È iniziata ufficialmente la nuova avventura di Gennaro Gattuso sulla panchina della Lazio. Nel giorno della sua presentazione al centro sportivo di Formello, il tecnico ha illustrato la propria idea di calcio, affrontando, come da status integerrimo e calcisticamente aggressivo, senza evitare i temi più delicati che accompagnano il club: dalla contestazione della tifoseria al rapporto con il presidente Claudio Lotito, passando per il mercato e la costruzione della squadra.
L’allenatore ha trasmesso fin da subito la priorità, ossia creare un gruppo compatto, disposto al sacrificio e capace di rappresentare al meglio i colori biancocelesti. Ideali che il suo precedessore, il comandante Sarri, aveva trasmesso già per forza di cose alla squadra.
Gattuso ha spiegato di aver trovato un ambiente disponibile al lavoro e una squadra con cui iniziare un percorso importante. Pur riconoscendo le difficoltà che attendono la Lazio, il tecnico si è detto fiducioso sulla possibilità di costruire una formazione competitiva.
Sul piano tattico ha evitato di legarsi a un sistema di gioco preciso, sottolineando come l’atteggiamento debba contare più dei numeri. L’obiettivo sarà vedere una squadra aggressiva, capace di pressare alta e di interpretare le partite con personalità, senza dimenticare quanto realizzato negli ultimi anni.
Tra gli argomenti inevitabili della conferenza stampa c’è stato anche il rapporto con la tifoseria, che continua a manifestare il proprio dissenso nei confronti della società. La campagna abbonamenti non sta producendo i risultati sperati e il rischio di uno stadio Olimpico poco popolato nelle prime giornate resta concreto.
Gattuso ha scelto una linea netta, escludendo qualsiasi giustificazione legata all’assenza del pubblico.
“I giocatori conoscono bene la situazione e la scorsa stagione sono stati bravi in un momento delicato. L’assenza dei tifosi all’Olimpico è un dato di fatto, ma non dovrà diventare una giustificazione. Dovremo conquistarci il loro sostegno attraverso il lavoro. Il mio obiettivo è entrare nella testa dei calciatori e portarli sempre al massimo dell’intensità”.

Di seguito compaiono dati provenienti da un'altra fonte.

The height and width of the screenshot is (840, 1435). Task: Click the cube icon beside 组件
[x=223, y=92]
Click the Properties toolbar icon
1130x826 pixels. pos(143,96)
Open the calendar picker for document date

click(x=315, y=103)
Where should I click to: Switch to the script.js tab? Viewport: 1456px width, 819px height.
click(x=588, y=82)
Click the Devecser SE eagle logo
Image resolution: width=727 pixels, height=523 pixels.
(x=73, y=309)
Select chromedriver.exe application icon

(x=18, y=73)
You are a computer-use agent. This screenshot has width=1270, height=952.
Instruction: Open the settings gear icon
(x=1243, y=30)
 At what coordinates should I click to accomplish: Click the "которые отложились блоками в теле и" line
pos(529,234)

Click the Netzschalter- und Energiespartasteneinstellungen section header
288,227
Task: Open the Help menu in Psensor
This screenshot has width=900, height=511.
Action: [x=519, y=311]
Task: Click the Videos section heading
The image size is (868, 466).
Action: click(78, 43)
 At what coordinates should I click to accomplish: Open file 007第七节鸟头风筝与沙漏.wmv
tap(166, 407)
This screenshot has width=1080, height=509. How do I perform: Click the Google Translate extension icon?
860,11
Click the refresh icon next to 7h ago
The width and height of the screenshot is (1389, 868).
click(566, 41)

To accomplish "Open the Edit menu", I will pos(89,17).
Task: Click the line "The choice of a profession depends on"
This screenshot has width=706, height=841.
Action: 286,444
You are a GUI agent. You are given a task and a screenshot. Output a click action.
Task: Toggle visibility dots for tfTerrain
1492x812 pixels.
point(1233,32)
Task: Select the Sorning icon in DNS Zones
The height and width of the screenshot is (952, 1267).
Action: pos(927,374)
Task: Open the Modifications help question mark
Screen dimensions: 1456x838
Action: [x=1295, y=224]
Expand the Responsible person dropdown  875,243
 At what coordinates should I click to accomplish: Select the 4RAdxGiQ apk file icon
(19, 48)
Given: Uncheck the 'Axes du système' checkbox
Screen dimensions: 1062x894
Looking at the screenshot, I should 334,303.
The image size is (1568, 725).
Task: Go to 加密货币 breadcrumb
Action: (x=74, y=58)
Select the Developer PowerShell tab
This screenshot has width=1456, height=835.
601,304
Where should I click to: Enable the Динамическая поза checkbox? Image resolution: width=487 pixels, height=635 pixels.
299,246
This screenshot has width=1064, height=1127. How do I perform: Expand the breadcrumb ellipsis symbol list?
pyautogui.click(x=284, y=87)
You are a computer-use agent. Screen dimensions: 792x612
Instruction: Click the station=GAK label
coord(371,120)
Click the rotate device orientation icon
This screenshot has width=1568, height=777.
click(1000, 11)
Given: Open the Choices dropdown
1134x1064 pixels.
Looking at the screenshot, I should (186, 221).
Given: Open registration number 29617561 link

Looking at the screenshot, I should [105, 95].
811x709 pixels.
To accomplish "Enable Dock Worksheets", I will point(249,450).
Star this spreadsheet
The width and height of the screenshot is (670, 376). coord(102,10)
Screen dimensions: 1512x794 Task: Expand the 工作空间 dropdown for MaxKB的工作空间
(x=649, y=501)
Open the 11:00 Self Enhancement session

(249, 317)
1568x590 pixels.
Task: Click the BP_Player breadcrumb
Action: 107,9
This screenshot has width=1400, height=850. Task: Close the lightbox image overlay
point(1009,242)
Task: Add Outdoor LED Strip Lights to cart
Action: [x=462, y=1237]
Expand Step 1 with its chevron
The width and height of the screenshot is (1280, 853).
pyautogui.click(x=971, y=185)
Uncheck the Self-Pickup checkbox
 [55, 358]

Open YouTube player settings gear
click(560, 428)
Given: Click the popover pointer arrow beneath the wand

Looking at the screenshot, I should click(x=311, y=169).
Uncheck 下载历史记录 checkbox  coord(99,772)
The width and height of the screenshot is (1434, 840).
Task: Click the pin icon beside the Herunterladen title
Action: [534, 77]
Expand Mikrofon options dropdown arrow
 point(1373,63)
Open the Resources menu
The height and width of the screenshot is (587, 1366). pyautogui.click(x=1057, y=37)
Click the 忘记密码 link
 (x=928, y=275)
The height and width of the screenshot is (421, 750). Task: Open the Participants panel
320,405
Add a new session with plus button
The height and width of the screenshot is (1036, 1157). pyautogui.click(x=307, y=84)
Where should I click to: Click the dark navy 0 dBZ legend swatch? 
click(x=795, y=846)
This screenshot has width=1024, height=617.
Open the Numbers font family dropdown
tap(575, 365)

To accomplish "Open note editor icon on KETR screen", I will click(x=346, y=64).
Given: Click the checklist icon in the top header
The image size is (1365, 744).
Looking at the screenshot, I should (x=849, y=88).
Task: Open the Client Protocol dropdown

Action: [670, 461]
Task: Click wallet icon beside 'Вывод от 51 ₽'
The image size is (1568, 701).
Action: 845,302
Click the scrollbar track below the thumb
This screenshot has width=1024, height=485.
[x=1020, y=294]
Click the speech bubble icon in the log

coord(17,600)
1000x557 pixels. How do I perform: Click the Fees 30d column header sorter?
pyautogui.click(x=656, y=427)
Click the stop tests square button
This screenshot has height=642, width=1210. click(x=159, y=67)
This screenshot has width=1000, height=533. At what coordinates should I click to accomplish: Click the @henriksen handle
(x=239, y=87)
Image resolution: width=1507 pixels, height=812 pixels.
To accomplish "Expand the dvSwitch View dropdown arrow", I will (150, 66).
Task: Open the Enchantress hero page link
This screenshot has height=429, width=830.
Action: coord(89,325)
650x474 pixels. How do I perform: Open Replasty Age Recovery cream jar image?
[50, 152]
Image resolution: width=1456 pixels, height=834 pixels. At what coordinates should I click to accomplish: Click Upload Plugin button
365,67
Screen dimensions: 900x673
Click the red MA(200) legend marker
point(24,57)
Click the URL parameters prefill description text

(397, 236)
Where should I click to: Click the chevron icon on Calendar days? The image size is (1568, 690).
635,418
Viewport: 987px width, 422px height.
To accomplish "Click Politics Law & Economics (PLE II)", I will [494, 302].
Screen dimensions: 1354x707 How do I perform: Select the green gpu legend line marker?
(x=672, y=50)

Non è mancato un passaggio dedicato al presidente Claudio Lotito, assente all’incontro con la stampa perché impegnato negli Stati Uniti. Gattuso ha raccontato di aver instaurato un confronto diretto con il numero uno biancoceleste, chiedendo un’organizzazione interna che favorisca il lavoro quotidiano della squadra.
“Con Lotito il confronto è diretto e sincero. Gli ho chiesto di migliorare alcuni aspetti organizzativi perché quando si lavora servono persone concentrate sul lavoro. Se ha qualcosa da dire alla squadra preferisco che lo faccia direttamente nello spogliatoio, davanti a me e ai giocatori. Il problema è che spesso ci sono troppi telefoni in giro”.
L’allenatore ha inoltre interpretato l’assenza del presidente come una scelta utile a mantenere l’attenzione esclusivamente sull’inizio del nuovo progetto tecnico.
“Credo sia stata una scelta rispettosa nei miei confronti. Altrimenti l’attenzione si sarebbe spostata sulle vicende legate ai tifosi invece che sull’inizio del mio lavoro”.
Sul fronte della rosa, Gattuso ha confermato che servirà almeno un rinforzo nel reparto arretrato, mentre per gli altri ruoli la società procederà con attenzione, considerando le risorse economiche disponibili. L’intenzione è inserire pochi elementi mirati, evitando acquisti numerosi ma poco funzionali.
L’allenatore ha anche chiarito la vicenda relativa alla cessione di Mario Gila, spiegando di aver condiviso la scelta con la società dopo aver compreso la volontà del calciatore di intraprendere un’altra esperienza. Per il tecnico, infatti, chi non è pienamente convinto del progetto non può rappresentare un punto fermo.
Infine ha invitato alla prudenza sugli obiettivi stagionali, ricordando come diverse squadre partano sulla carta con organici più competitivi. Prima di parlare di traguardi, ha concluso, sarà necessario completare il gruppo e costruire una mentalità vincente attraverso il lavoro quotidiano, che rappresenterà il vero punto di partenza della sua Lazio.